# Which Japanese knife??? Please Help



## ewrd (Jul 9, 2012)

hey everybody, so I'm brand new to the site and to j knives, but I have been reading thread after thread for a few hour now trying to learn all I can.

i have a few knives I've been interested in but not sure which one to get and that's why I'm here.

I'm going to be using this knife daily at work. and I do have a whetstone but not that confident with my sharpening skills.

the size is going to be 240mm gyuto

so the knives are
Masamoto VG or possibly HC but not sure
Hattori HD
Konosuke HD
Kikuichi TKC or Kagayaki carbonext
hiromoto AS
if there are other knives you guys suggest please let me know, I would like to buy this ASAP.

my price range is about 200$ and I know a couple of these knives are above it. 
and for the handle I think I prefer western style but that's because I've never tried the Japanese one.
Thanks!


----------



## ez13 (Mar 9, 2012)

As an owner of a TKC, its a hell of a knife, love it, but its not  a "line knife" and I dont care what others will tell you. It will rip through prep, hold a damn sharp edge and is light and nimble but it goes in my bag once service starts. Im not saying the TKC is fragile but during a shift cooking you don't use your knife that much and may have to leave it unattended where it can be knocked over, grabbed by someone else to use quickly and possibly improperly or even "misplace" it. Also, during a shift you may have to leave your knife wet or dirty on your board to quickly help someone, run a plate or any of the various kitchen occurrences and though the TKC is semi stain resistant and quite sturdy at that, after a while that can take a toll. I like using mid priced 210mm gyuto (kaizen/Gekko) for my line knife or even a longer petty (Moritaka 150mm). I guess what I just said can also apply to the Konosuke HD since the two are often compared and you said you wanted a Western Handle. All the other knives you listed are fitting for a full day of both prep/line work at the price point you are looking at and are commonly seen in a bunch of kitchens along with the Togiharu Inox. Of those the Masamotos are a solid choice and well regarded along with the Hattori HD, I cant speak for the Hiromoto AS because I've never tried but it would seem to be of equivalent quality of the others.


----------



## boar_d_laze (Feb 13, 2008)

Start by learning to sharpen well, or at least making a commitment to it. Until you do, a $200 knife is a waste of money.

I really like "lasers" like the Konosuke (whether HD, HH, or Shirogami) but am loathe to recommend anything that thin to someone who works the line unless (s)he has very good skills. They will bind in the cut unless held very square; and bind badly if you hold them too tightly. Getting out of square and death-gripping the handle are very common under pressure. I'm not saying that's true of you, but would like to hear from you one way or the other.

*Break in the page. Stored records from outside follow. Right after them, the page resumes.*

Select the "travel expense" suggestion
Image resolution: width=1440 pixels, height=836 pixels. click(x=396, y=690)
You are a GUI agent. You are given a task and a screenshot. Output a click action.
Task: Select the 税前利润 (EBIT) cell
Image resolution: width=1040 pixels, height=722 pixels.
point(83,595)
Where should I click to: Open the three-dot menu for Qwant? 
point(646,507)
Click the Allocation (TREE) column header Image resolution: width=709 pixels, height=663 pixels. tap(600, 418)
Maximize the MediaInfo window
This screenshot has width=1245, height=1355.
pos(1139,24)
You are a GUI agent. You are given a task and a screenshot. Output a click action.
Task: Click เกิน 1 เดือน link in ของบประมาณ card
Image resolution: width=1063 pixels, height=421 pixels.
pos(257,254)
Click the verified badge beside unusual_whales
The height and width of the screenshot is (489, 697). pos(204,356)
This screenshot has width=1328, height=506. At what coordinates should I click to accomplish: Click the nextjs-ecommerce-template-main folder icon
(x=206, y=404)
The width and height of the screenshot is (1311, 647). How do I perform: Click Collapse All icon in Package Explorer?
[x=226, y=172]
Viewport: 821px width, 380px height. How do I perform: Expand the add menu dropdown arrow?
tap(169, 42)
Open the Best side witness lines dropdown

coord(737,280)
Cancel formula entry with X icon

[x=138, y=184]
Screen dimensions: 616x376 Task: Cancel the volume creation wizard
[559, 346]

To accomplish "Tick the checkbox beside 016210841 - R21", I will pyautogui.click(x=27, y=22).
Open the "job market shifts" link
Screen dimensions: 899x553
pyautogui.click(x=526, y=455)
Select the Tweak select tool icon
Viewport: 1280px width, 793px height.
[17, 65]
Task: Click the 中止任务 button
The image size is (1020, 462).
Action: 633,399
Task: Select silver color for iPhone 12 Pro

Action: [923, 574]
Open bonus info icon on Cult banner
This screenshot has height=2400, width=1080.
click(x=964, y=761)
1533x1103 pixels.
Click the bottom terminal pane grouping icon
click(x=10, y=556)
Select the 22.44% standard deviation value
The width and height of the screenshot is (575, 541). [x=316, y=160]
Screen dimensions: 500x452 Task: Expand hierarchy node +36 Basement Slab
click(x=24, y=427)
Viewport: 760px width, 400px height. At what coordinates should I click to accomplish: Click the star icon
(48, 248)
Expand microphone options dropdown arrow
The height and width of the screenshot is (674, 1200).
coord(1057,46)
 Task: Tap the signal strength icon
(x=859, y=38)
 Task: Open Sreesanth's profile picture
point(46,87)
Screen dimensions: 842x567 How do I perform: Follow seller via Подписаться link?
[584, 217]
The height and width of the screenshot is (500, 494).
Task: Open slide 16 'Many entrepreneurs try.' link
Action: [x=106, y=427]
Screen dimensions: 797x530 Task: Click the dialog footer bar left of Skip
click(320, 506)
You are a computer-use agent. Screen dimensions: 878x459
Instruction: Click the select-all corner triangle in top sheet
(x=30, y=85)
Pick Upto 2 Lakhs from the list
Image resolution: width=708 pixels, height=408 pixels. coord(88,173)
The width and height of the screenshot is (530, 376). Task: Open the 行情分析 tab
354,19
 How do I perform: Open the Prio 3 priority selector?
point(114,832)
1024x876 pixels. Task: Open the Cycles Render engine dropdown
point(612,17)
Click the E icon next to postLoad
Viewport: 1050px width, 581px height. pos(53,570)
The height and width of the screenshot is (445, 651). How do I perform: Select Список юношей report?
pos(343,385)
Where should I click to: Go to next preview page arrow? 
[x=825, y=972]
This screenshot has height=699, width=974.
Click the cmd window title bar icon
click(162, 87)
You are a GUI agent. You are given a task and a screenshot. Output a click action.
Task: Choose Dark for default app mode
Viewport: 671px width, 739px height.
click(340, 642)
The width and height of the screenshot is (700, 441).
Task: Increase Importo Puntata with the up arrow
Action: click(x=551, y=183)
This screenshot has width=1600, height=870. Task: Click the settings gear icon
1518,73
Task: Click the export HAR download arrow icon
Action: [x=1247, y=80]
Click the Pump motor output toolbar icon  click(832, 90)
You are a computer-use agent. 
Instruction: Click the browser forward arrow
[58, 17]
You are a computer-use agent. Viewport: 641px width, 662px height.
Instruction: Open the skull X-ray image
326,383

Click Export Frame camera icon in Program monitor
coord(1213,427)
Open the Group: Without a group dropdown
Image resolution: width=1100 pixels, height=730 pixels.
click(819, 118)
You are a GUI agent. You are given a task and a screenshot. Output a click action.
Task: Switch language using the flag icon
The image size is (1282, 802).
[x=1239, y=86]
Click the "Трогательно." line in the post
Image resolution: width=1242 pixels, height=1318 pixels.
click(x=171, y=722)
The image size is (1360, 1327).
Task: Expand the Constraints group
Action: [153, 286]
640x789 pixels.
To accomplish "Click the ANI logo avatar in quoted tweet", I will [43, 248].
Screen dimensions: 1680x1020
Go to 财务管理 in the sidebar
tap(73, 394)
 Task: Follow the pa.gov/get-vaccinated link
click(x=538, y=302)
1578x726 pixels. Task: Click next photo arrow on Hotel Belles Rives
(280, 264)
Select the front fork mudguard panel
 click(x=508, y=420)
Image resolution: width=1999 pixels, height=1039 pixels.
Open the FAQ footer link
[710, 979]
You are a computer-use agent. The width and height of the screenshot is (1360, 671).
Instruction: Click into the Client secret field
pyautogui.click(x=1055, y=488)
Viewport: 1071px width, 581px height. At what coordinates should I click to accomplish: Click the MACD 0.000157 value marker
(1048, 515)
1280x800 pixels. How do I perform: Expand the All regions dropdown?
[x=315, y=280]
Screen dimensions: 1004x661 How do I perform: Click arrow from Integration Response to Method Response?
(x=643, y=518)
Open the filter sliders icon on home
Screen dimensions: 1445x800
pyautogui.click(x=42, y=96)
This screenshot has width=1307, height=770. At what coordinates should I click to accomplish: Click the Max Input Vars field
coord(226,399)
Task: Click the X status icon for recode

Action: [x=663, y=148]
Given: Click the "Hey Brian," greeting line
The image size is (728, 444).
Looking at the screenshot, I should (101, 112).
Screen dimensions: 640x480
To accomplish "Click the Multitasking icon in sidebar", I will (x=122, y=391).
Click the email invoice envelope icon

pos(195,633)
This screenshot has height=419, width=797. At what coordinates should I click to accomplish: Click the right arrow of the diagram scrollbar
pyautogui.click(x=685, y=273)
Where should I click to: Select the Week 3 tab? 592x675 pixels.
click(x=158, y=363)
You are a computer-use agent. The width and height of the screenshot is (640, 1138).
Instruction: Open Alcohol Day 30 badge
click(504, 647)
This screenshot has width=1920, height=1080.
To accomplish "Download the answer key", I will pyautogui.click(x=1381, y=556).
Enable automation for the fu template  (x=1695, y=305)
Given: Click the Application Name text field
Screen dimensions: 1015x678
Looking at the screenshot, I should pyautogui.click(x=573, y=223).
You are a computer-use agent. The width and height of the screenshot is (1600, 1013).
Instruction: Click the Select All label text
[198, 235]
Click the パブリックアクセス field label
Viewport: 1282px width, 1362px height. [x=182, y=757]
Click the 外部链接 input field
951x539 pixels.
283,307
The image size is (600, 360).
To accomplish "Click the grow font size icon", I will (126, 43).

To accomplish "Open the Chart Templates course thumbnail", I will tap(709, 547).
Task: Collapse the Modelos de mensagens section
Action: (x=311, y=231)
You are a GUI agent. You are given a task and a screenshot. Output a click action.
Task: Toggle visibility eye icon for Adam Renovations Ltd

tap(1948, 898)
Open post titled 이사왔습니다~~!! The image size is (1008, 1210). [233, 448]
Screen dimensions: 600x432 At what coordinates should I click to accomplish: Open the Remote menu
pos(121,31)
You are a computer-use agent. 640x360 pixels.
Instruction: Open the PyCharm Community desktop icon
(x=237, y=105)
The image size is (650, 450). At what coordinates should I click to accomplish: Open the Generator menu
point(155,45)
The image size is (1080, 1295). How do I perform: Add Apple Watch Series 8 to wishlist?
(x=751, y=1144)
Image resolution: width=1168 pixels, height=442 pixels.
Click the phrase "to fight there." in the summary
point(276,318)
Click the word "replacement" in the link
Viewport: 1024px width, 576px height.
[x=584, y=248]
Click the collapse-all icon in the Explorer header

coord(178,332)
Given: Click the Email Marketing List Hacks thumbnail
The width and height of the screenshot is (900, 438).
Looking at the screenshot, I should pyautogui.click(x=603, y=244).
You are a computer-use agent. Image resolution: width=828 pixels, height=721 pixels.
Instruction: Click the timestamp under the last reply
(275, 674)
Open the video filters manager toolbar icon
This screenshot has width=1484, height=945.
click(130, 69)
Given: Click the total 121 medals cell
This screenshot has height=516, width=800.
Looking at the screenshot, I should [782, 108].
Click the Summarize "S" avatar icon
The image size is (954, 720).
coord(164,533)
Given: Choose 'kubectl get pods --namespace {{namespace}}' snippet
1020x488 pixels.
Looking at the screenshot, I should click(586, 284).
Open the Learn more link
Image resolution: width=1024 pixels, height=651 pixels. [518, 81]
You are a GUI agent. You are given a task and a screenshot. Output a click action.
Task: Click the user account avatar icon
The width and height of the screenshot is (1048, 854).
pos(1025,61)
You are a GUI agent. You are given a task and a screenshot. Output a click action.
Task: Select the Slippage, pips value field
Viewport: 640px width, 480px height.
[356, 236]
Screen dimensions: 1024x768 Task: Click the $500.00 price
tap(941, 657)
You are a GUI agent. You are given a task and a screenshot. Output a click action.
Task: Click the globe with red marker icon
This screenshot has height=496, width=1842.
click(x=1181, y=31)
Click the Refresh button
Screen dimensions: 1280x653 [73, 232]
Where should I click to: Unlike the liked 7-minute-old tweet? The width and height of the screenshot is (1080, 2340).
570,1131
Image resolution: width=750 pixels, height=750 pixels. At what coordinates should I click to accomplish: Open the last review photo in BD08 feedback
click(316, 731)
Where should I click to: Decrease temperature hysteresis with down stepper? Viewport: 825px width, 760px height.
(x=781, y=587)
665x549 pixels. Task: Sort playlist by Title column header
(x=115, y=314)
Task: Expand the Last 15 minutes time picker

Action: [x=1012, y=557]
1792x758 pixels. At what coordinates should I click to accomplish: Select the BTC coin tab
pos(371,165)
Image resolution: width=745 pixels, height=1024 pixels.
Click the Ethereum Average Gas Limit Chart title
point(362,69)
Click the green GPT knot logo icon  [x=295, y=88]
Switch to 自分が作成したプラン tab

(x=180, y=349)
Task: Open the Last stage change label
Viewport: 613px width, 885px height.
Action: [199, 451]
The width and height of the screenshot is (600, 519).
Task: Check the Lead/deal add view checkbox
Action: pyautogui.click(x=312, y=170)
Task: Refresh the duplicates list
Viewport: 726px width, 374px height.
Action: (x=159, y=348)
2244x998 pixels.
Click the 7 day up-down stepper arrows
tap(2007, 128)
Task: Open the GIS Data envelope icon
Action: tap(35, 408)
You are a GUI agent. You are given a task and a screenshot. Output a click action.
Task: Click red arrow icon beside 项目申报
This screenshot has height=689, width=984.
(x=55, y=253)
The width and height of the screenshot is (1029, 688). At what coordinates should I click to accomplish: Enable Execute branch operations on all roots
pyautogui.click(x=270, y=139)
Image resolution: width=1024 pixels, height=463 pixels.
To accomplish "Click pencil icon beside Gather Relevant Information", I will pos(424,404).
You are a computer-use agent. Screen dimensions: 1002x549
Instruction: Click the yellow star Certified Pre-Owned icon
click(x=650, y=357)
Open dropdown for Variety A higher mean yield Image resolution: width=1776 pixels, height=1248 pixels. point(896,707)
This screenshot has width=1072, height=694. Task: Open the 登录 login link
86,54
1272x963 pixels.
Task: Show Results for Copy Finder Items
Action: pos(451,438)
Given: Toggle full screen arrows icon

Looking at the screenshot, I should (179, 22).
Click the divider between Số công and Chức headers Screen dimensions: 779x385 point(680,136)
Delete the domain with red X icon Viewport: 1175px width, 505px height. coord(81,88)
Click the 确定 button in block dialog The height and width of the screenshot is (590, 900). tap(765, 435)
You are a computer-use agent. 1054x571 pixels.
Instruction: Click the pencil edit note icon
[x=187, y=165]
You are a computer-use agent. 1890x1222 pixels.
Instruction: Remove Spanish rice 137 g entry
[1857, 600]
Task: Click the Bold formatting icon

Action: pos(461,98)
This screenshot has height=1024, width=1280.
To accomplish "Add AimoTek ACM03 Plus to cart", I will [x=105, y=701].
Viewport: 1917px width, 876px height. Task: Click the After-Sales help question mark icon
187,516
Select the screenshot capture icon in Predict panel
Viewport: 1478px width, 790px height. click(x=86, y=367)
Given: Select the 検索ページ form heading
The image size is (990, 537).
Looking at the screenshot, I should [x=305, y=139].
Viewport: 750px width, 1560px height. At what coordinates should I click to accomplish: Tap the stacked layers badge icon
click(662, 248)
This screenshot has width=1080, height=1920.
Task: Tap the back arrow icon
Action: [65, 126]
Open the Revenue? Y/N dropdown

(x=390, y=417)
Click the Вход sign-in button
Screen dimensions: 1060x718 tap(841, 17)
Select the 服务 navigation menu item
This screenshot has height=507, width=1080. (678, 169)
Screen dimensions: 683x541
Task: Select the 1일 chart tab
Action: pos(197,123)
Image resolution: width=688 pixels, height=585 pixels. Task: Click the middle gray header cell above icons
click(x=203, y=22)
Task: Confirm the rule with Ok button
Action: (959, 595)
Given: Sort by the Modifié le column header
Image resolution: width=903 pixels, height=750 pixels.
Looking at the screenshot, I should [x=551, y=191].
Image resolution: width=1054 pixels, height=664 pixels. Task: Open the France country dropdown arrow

Off of your list, everything else being equal, and doing some reading between the lines... the Masamoto VG is probably your best choice overall, while the Kagayaki CarboNext and MAC Pro (even though not on your list) are probably the most bang for the buck.

But any dull knife is a dull knife, so don't waste your money until you've got sharpening figured out.

What stone do you have now?
How often do you sharpen?
Can you take the time to describe how you sharpen? It will help me figure out how well you sharpen, which could make a difference for the recommendations which may follow.

How tightly to you hold your chef's knife?
Do you "pinch" and "crab?" Regarding the crab,
Do you "cut and retreat?"
Are your skills good enough to "speed chop" the basic cuts? For instance, can you "coin" a carrot at garnish quality size and consistency?
Do you cut a lot of julienne or brunoise at work?

What's your current favorite chef's knife?
When you chop, do you rock the knife on the belly at all? Or,
Do you consistently use a straight up and down "push cut?"

What size is most comfortable for you?
How big is the board at your station?
How do you currently safeguard your knives from others in the kitchen? Or is it not an issue?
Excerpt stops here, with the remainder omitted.